# Instructions for the task:
Retype the data below line for line, without changing anything.

# Record excerpts:
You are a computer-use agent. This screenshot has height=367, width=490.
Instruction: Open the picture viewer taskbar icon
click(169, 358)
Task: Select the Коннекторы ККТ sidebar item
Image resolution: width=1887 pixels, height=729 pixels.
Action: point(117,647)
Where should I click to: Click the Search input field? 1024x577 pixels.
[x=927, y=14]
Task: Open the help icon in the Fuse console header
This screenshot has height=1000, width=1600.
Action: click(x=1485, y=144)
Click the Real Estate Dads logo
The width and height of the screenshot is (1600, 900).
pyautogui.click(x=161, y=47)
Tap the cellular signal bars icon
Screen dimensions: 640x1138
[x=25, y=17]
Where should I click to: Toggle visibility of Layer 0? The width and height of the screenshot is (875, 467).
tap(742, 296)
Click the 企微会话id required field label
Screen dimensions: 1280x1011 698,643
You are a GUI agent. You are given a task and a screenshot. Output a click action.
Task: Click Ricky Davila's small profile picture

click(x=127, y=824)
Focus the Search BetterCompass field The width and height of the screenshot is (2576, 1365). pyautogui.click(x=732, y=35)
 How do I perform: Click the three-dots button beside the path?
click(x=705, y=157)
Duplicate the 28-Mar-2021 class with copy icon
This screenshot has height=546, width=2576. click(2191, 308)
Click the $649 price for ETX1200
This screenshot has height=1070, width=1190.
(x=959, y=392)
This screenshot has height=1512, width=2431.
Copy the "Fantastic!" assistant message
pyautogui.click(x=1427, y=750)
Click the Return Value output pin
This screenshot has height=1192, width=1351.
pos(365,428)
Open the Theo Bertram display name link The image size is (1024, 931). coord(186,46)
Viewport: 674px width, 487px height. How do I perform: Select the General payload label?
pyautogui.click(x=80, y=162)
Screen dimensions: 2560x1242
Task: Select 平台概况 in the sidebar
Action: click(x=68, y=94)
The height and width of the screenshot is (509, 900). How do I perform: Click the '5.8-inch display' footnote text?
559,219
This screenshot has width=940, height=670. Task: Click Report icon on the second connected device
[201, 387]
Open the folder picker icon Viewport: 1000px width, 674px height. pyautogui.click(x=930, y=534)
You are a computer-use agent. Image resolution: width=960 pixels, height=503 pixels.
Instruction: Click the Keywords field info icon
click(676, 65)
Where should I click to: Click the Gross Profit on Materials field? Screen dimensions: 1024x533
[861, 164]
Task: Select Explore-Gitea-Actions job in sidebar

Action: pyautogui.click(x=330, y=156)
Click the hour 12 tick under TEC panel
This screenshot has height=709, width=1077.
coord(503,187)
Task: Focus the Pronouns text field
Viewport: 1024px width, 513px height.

# Answer to this task:
You are a computer-use agent. This screenshot has height=367, width=490.
Instruction: Open the picture viewer taskbar icon
click(169, 358)
Task: Select the Коннекторы ККТ sidebar item
Image resolution: width=1887 pixels, height=729 pixels.
Action: point(117,647)
Where should I click to: Click the Search input field? 1024x577 pixels.
[x=927, y=14]
Task: Open the help icon in the Fuse console header
This screenshot has height=1000, width=1600.
Action: click(x=1485, y=144)
Click the Real Estate Dads logo
The width and height of the screenshot is (1600, 900).
pyautogui.click(x=161, y=47)
Tap the cellular signal bars icon
Screen dimensions: 640x1138
[x=25, y=17]
Where should I click to: Toggle visibility of Layer 0? The width and height of the screenshot is (875, 467).
tap(742, 296)
Click the 企微会话id required field label
Screen dimensions: 1280x1011 698,643
You are a GUI agent. You are given a task and a screenshot. Output a click action.
Task: Click Ricky Davila's small profile picture

click(x=127, y=824)
Focus the Search BetterCompass field The width and height of the screenshot is (2576, 1365). pyautogui.click(x=732, y=35)
 How do I perform: Click the three-dots button beside the path?
click(x=705, y=157)
Duplicate the 28-Mar-2021 class with copy icon
This screenshot has height=546, width=2576. click(2191, 308)
Click the $649 price for ETX1200
This screenshot has height=1070, width=1190.
(x=959, y=392)
This screenshot has height=1512, width=2431.
Copy the "Fantastic!" assistant message
pyautogui.click(x=1427, y=750)
Click the Return Value output pin
This screenshot has height=1192, width=1351.
pos(365,428)
Open the Theo Bertram display name link The image size is (1024, 931). coord(186,46)
Viewport: 674px width, 487px height. How do I perform: Select the General payload label?
pyautogui.click(x=80, y=162)
Screen dimensions: 2560x1242
Task: Select 平台概况 in the sidebar
Action: click(x=68, y=94)
The height and width of the screenshot is (509, 900). How do I perform: Click the '5.8-inch display' footnote text?
559,219
This screenshot has width=940, height=670. Task: Click Report icon on the second connected device
[201, 387]
Open the folder picker icon Viewport: 1000px width, 674px height. pyautogui.click(x=930, y=534)
You are a computer-use agent. Image resolution: width=960 pixels, height=503 pixels.
Instruction: Click the Keywords field info icon
click(676, 65)
Where should I click to: Click the Gross Profit on Materials field? Screen dimensions: 1024x533
[861, 164]
Task: Select Explore-Gitea-Actions job in sidebar

Action: pyautogui.click(x=330, y=156)
Click the hour 12 tick under TEC panel
This screenshot has height=709, width=1077.
coord(503,187)
Task: Focus the Pronouns text field
Viewport: 1024px width, 513px height.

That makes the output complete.